In a study bearing the co-authorship of Florian Tramér from Swiss University ETH Zurich, it is disclosed that the corruption of merely 0.01% of a model holds the potential to vitiate it. Remarkably, this could be accomplished with an expenditure as modest as $60. The strategy they adopted involved waiting for a subset of websites, employed in web crawls for two specific models, to lapse into obsolescence. Once expired, these domains were acquired, and substandard data was disseminated through them.

Hyrum Anderson and Ram Shankar Siva Kumar, individuals who collaboratively engaged in red-teaming AI during their tenure at Microsoft, articulate their assessment of AI security for models rooted in text and images. Their latest literary contribution, titled “Not with a Bug but with a Sticker,” elucidates the state of affairs. A vivid illustration that they invoke during live presentations involves the AI-powered digital assistant, Alexa, becoming ensnared by interpreting a musical excerpt of a Beethoven concerto as a directive to procure an exorbitant quantity of frozen pizzas.

Exposing more than 80 organizations to scrutiny, the authors unearthed a disconcerting reality — the overwhelming majority lacked a comprehensive plan to counteract potential assaults involving data poisoning or the pilfering of datasets. The prevailing sentiment within the industry leans towards a state of blissful ignorance, with occurrences often escaping notice.

A decade-old memory resurfaces as Andrew W. Moore, formerly associated with Google in a prominent executive capacity and a dean at Carnegie Mellon, recollects instances of contending with attacks directed at Google’s search software.
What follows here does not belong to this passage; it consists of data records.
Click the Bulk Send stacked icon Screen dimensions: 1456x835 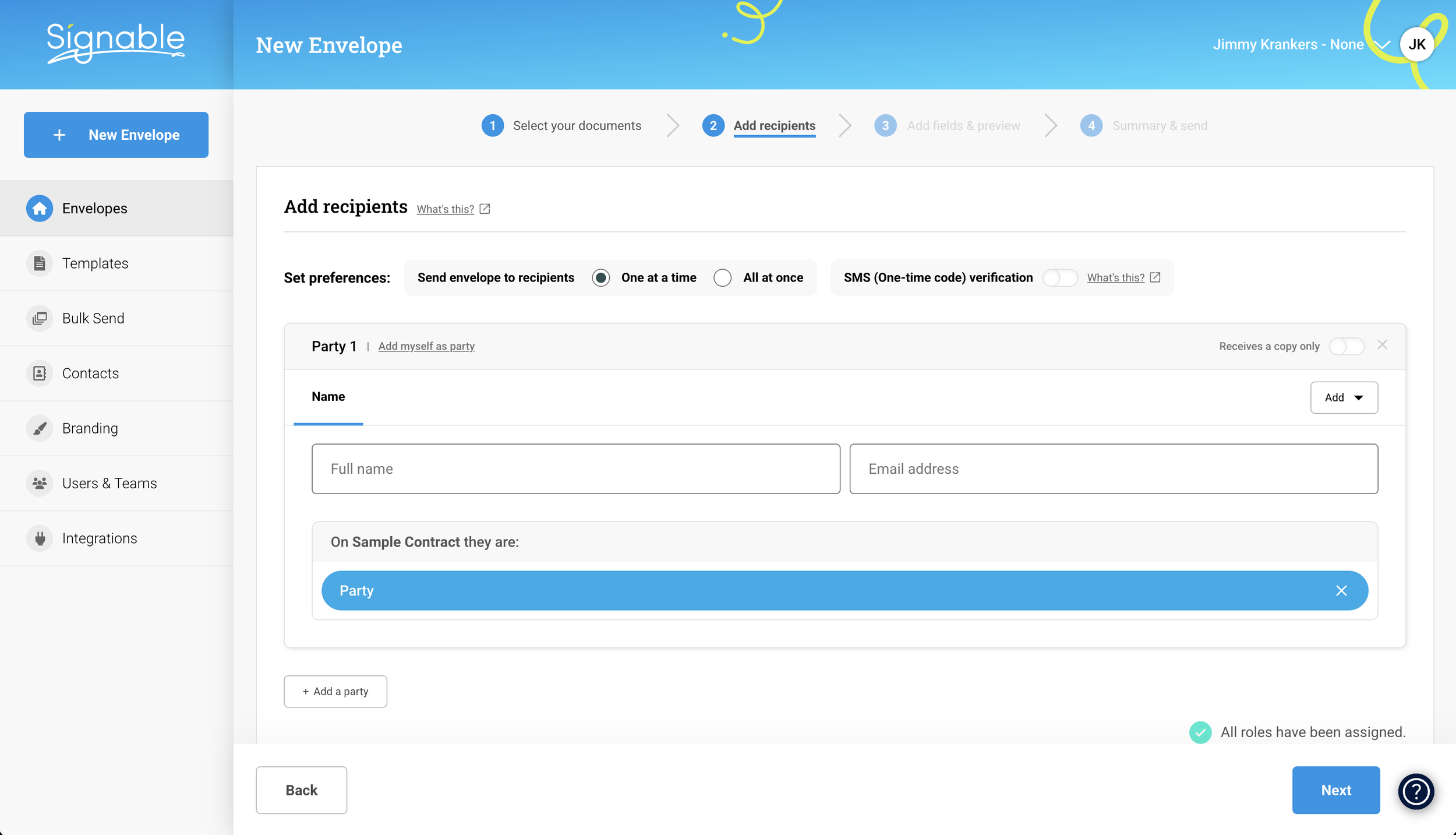pyautogui.click(x=39, y=318)
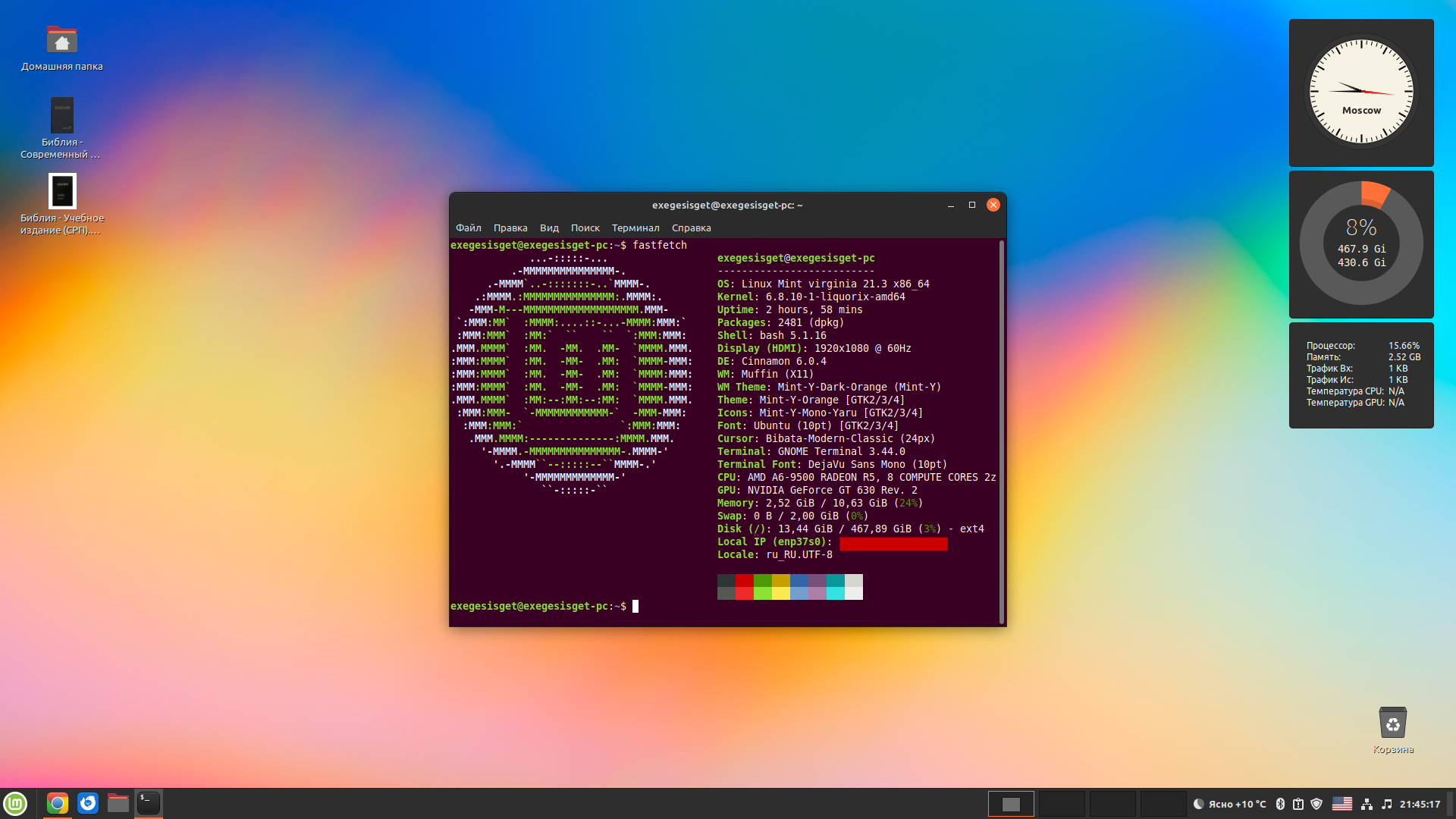Launch Google Chrome from the panel

tap(58, 804)
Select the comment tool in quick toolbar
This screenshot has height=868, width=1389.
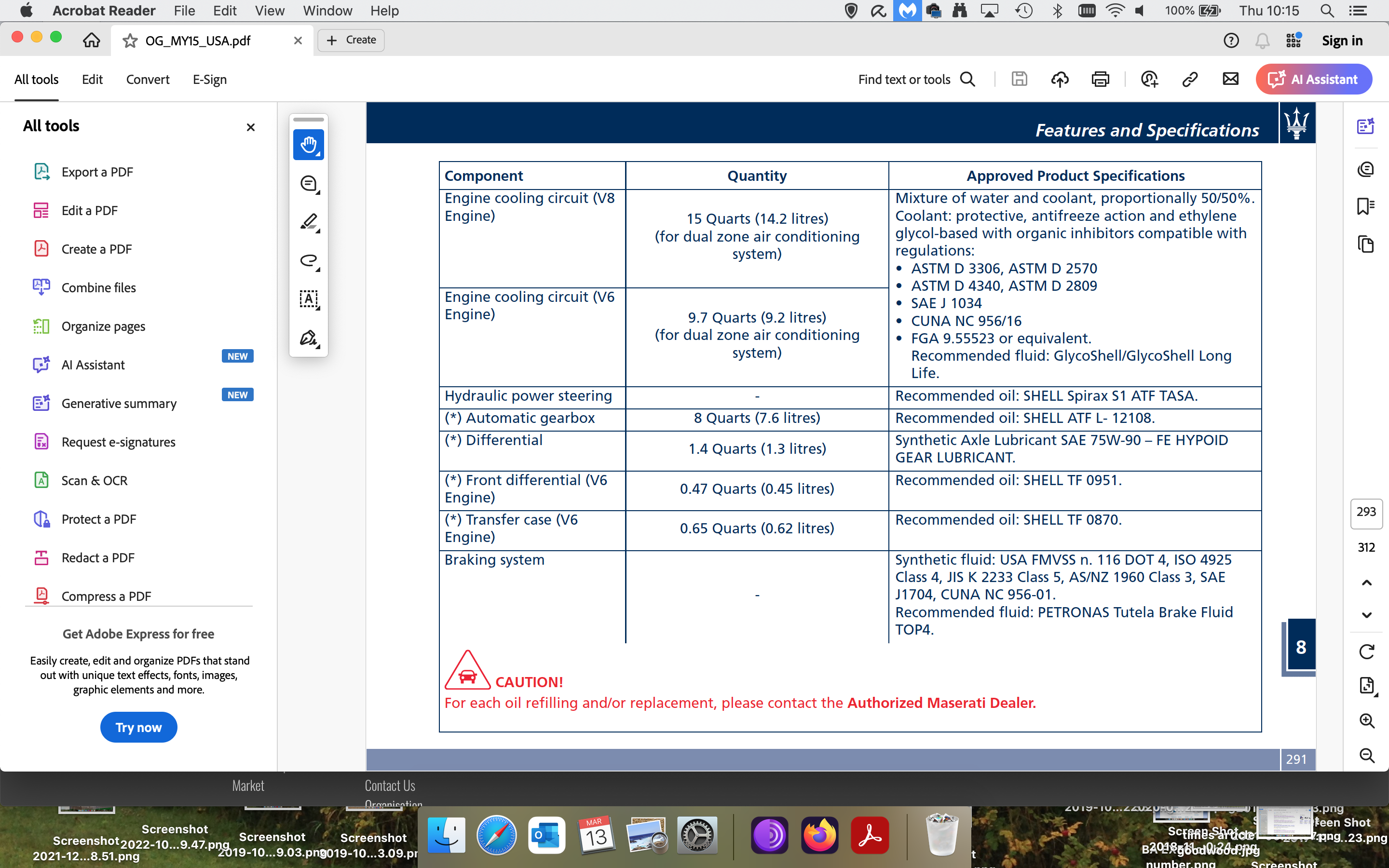click(308, 184)
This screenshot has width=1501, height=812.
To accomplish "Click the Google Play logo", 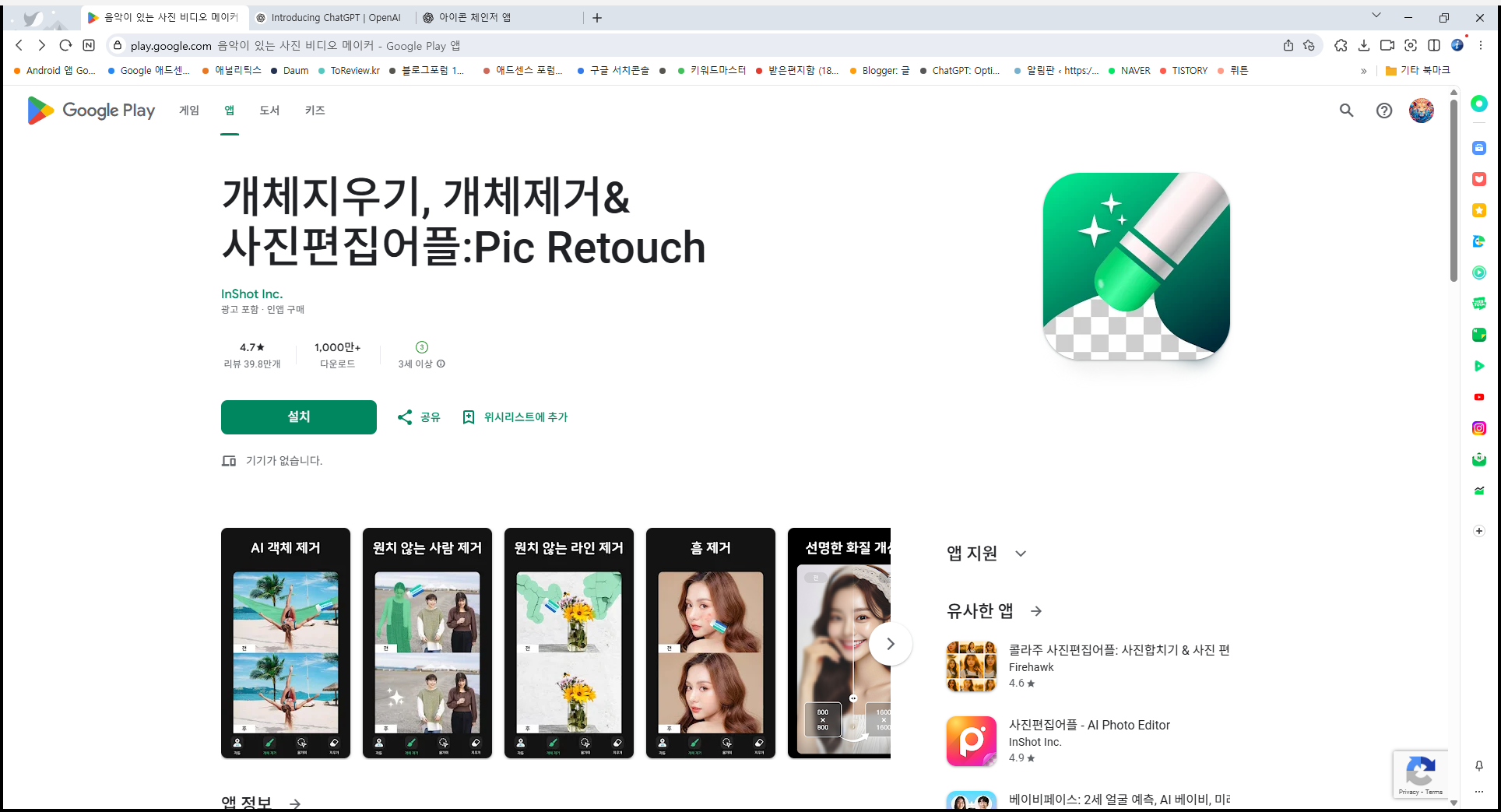I will (x=90, y=111).
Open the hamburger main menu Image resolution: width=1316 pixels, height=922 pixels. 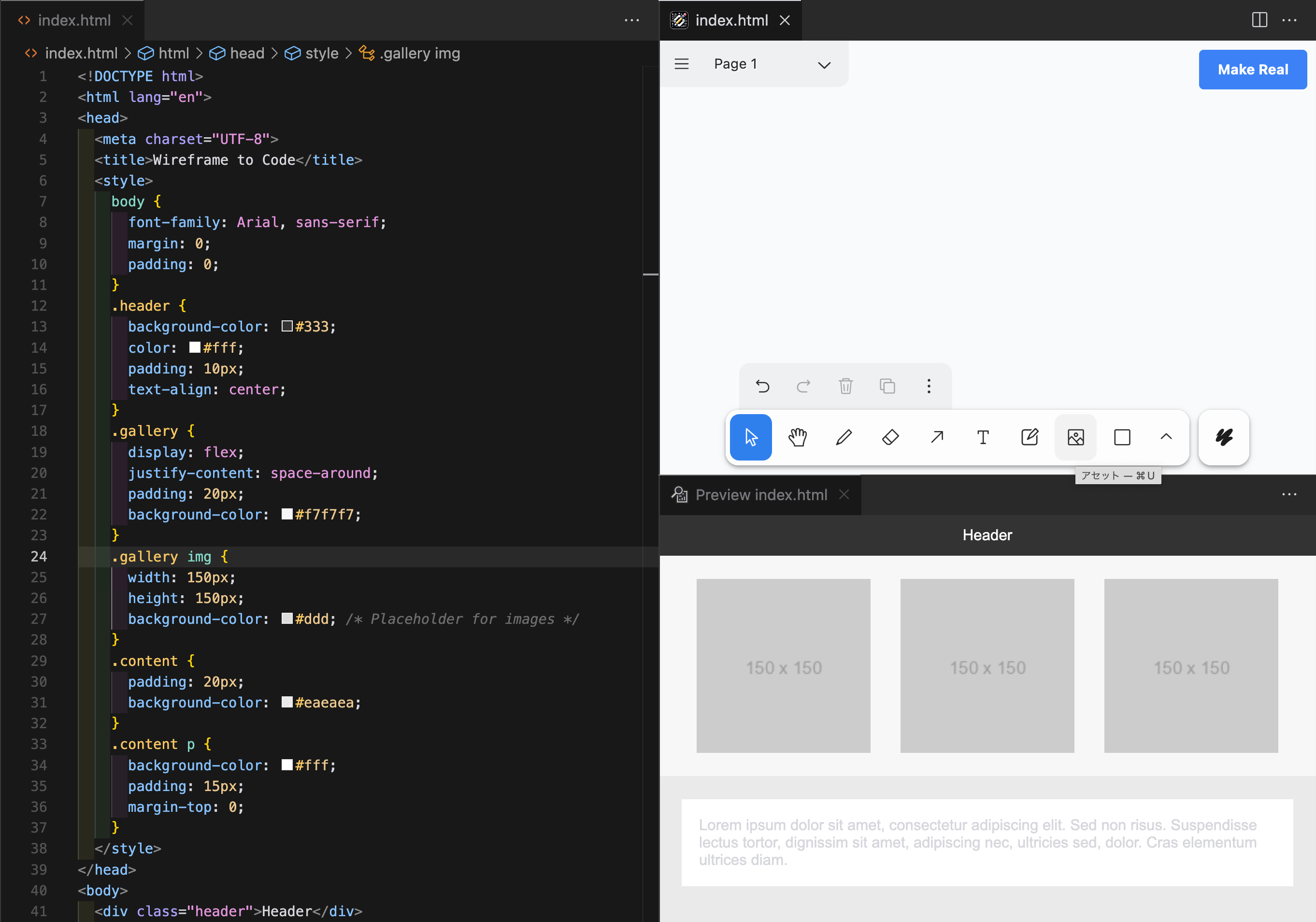(x=682, y=64)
The era spanning from late 2017 to early 2018 witnessed a series of maneuvers by spammers that exploited Gmail’s AI-powered detection mechanisms on four distinct occasions.

Also Check  How to Use Janitor AI: A Comprehensive Guide [September 2023]

Industry giants, espousing an unwavering commitment to security and safety, have voluntarily pledged to submit their models — often shrouded in enigmatic secrecy — to the scrutiny of external evaluators, an outcome arising from their engagement with the White House.

Yet, lurking beneath the surface is a lingering apprehension that these corporate behemoths might fall short in their endeavors.

Tramér’s projections cast a shadow over search engines and social media platforms, foretelling a future marked by exploitations aimed at securing financial gains and disseminating disinformation. These exploits are projected to capitalize on the chinks in the armor of AI systems. A subtle manipulation might empower an astute job seeker to skillfully convince the system of their unparalleled suitability for a given role.

Cambridge University’s Ross Anderson harbors concerns of his own, envisioning a world where AI bots gradually erode the bastions of privacy, infiltrating sensitive domains like hospitals, financial institutions, and employers. Malicious actors, leveraging these bots, could extract financial, employment, or health-related data from systems erroneously deemed impervious.

Further revelations emanate as research establishes that AI language models possess the capacity to contaminate their own reservoirs through retraining grounded in spurious or irrelevant data.

Another disconcerting aspect arises in the form of AI systems voraciously ingesting and subsequently regurgitating company secrets. A notable incident, involving a Korean business news outlet’s report on a similar occurrence at Samsung, led to proactive measures by corporations like Verizon and JPMorgan, who chose to curtail their employees’ use of ChatGPT in the workplace.

In the intricate tapestry of AI’s security landscape, the major players boast dedicated security personnel. However, this level of diligence might be absent among their smaller counterparts, paving the way for the proliferation of inadequately fortified plug-ins and digital agents. Startups, on the cusp of launching an array of products grounded in licensed pre-trained models, are poised to introduce hundreds of offerings in the ensuing months.

Hence, it is prudent to acknowledge the possibility that an individual may inadvertently find their address book spirited away by one of these entities.